Delia smiled and turned back around, and Misty felt her face heat up. In the back of her mind, maybe she was thinking he wasn't as big of a child as she always thought he was. She would have denied it if anyone had asked, however.

"Hey," Ash said abruptly as he stopped, forcing his mother and Misty to as well. "Do you smell smoke?"

"So Green might have burnt dinner," Daisy said nonchalantly. "It's no big deal – I've forgiven him. I ordered pizza instead."

"Yes!" Ash exclaimed. "I hate lasagne!"

Misty shot him a look and refrained from grabbing his ear. He wasn't Brock, but old habits die hard.

"What about the apple pie?" Leaf whined as she walked into the lounge, Fire hot on her heels. The twins sat themselves down onto the couch like they belonged there.

Ash watched them with a careful eye. They did actually look like they had spent a lot of time at the Oak home. He wasn't aware that they spent that much time in Pallet. As far as he knew, they spent most of their time travelling. Unlike Red who secluded himself on a mountain ten months of the year, and Ash who blew through region after region, he was under the impression that Leaf and Fire spent months in one region at a time.

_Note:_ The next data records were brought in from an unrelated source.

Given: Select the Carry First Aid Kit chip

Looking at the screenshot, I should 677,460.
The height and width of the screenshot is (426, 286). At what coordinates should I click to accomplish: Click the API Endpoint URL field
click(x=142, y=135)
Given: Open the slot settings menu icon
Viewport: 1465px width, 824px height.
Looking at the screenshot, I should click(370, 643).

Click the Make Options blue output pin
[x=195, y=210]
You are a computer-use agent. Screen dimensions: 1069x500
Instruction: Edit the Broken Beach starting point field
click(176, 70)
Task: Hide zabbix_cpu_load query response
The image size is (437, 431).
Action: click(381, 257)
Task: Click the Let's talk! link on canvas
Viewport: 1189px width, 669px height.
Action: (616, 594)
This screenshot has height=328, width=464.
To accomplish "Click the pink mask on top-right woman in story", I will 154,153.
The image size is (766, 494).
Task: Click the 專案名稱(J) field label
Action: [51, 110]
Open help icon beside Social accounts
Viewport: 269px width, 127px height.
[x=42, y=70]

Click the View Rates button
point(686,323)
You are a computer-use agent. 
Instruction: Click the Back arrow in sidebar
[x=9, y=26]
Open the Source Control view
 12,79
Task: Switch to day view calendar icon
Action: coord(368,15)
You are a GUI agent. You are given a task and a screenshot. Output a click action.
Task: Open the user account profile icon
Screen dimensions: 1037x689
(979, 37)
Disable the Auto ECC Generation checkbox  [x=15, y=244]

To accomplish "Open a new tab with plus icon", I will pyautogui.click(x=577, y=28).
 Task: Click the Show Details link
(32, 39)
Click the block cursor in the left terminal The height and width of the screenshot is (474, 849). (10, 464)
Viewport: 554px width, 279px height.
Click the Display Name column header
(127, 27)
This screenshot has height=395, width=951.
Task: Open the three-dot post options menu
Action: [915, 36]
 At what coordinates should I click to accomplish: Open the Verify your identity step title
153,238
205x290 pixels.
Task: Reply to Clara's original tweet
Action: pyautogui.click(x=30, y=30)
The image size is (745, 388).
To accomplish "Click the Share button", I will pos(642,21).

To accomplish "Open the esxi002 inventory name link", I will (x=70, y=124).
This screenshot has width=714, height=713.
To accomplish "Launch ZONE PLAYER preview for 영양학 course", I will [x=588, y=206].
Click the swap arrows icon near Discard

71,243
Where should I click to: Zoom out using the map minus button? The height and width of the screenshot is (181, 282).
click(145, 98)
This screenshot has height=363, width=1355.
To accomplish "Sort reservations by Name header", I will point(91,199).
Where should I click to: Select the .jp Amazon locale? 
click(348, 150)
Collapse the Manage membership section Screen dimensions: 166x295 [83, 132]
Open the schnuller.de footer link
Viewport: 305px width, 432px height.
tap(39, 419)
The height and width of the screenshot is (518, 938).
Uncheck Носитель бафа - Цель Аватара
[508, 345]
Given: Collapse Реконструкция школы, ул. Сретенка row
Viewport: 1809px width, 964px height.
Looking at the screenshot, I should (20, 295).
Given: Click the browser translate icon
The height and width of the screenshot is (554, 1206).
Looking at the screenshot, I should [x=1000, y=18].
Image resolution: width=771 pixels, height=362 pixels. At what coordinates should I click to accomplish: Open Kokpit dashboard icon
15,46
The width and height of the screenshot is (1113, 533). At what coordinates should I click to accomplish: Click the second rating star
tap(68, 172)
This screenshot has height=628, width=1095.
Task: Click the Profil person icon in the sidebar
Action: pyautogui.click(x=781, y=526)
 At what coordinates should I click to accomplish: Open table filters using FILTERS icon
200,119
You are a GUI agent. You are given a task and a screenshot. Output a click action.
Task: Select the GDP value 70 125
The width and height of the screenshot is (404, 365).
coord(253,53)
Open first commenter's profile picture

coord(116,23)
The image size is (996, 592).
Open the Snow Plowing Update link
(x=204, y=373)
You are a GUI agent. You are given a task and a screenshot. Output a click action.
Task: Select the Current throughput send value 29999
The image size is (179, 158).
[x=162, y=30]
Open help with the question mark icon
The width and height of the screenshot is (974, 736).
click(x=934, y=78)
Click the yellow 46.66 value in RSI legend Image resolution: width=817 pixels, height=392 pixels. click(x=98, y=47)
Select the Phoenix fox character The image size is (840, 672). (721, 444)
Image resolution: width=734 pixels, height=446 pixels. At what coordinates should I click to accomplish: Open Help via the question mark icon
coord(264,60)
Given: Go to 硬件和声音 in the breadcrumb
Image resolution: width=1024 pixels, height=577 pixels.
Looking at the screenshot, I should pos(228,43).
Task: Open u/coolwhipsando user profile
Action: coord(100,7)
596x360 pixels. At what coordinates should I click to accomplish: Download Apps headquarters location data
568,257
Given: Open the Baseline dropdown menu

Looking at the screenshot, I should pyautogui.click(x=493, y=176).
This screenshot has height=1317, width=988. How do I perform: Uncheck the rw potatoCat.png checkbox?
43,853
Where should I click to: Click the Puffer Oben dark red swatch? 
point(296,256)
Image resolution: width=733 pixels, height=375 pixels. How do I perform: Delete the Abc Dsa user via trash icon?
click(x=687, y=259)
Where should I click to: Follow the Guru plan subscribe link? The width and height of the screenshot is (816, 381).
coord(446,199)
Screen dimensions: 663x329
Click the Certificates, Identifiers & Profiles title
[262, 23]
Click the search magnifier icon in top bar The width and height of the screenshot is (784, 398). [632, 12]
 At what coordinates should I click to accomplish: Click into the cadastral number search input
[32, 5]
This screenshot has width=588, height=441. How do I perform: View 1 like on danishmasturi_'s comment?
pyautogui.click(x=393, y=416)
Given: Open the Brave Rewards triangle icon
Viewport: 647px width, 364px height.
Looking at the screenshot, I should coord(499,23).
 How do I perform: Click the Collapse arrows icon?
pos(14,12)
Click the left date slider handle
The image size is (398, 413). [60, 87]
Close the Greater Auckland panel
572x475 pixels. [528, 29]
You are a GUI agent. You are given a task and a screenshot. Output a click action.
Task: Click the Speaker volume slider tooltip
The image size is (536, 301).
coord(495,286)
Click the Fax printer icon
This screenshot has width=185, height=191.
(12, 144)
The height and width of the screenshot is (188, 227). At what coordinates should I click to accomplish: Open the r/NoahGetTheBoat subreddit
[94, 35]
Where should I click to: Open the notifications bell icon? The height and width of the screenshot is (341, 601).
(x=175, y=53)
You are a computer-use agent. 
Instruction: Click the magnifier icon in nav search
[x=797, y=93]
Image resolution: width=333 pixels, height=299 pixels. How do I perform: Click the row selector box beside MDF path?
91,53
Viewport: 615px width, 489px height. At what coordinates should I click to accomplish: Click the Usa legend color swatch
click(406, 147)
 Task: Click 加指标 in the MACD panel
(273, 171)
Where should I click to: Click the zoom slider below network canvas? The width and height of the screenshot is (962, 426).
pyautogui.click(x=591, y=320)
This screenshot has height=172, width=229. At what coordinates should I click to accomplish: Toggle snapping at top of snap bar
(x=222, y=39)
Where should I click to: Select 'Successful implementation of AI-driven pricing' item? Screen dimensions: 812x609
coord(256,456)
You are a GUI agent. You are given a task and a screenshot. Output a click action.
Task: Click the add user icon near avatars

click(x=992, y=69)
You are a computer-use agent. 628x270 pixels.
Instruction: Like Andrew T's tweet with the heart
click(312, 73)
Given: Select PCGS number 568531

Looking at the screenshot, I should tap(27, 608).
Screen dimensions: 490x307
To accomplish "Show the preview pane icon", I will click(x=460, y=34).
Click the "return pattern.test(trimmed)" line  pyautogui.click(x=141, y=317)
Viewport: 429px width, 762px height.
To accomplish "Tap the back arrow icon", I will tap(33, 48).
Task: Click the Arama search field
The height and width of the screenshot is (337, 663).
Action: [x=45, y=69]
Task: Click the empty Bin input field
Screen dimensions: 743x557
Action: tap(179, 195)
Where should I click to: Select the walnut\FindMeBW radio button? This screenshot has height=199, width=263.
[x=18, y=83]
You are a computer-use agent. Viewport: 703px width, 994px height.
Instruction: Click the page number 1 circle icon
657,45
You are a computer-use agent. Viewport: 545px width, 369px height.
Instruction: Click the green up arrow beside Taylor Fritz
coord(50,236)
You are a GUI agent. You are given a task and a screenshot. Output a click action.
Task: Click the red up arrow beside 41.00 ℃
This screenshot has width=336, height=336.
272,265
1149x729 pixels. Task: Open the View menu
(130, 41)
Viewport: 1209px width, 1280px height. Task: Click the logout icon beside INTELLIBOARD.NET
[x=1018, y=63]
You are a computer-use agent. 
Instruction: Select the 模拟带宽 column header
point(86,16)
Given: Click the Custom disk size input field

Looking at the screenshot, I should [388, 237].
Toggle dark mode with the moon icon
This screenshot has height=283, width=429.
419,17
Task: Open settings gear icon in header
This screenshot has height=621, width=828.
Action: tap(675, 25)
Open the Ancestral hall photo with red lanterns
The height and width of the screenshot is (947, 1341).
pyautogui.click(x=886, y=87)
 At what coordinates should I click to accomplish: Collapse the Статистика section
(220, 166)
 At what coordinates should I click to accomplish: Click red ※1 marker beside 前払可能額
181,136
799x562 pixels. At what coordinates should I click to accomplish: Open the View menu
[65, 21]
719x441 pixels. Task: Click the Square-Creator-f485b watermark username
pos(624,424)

Although, now that he thought about it, he did get a lot of pictures from the twins of Pallet – more so than any other city or region – and Red often did occasionally down from Mt. Silver because of whatever the hell was going on between him and Green.

Hell, even Silver visited once and while. Ash was probably the only one of them who'd only been home a handful of times since he had started his journey.

"Hey," Misty startled him out of his reverie by placing a concerned hand on his shoulder, "are you okay? You drifted off there for a second."

Ash looked around. Daisy and his mother were gone, while Gary had joined the twins in the lounge.

He felt Misty's concerned look, along with Leaf's puzzled one. Fire and Gary were talking together animatedly.

"Green?" he asked as he grabbed Misty's hand and pulled her over to the other couch, attempting to stop the flush from climbing higher up his neck.

"He just left to go pick up the pizza, but who knows how long he'll fuck around," Gary answered. "But hey – where's Red? That should bring him back quick enough."

Leaf and Fire shared a look between them, while Ash could feel his previous good mood start to falter.

"You know how Red is," Leaf said quickly, "Always on the move!"

Gary frowned in concentration. "But isn't he like… the opposite?"

"Yeah, Leaf," Fire replied with a cheeky grin. "Red never moved around much. He's kinda like a slakoth."

"That's what I thought." Gary nodded. "I've known him my whole life and I think I've only seen him in like three places."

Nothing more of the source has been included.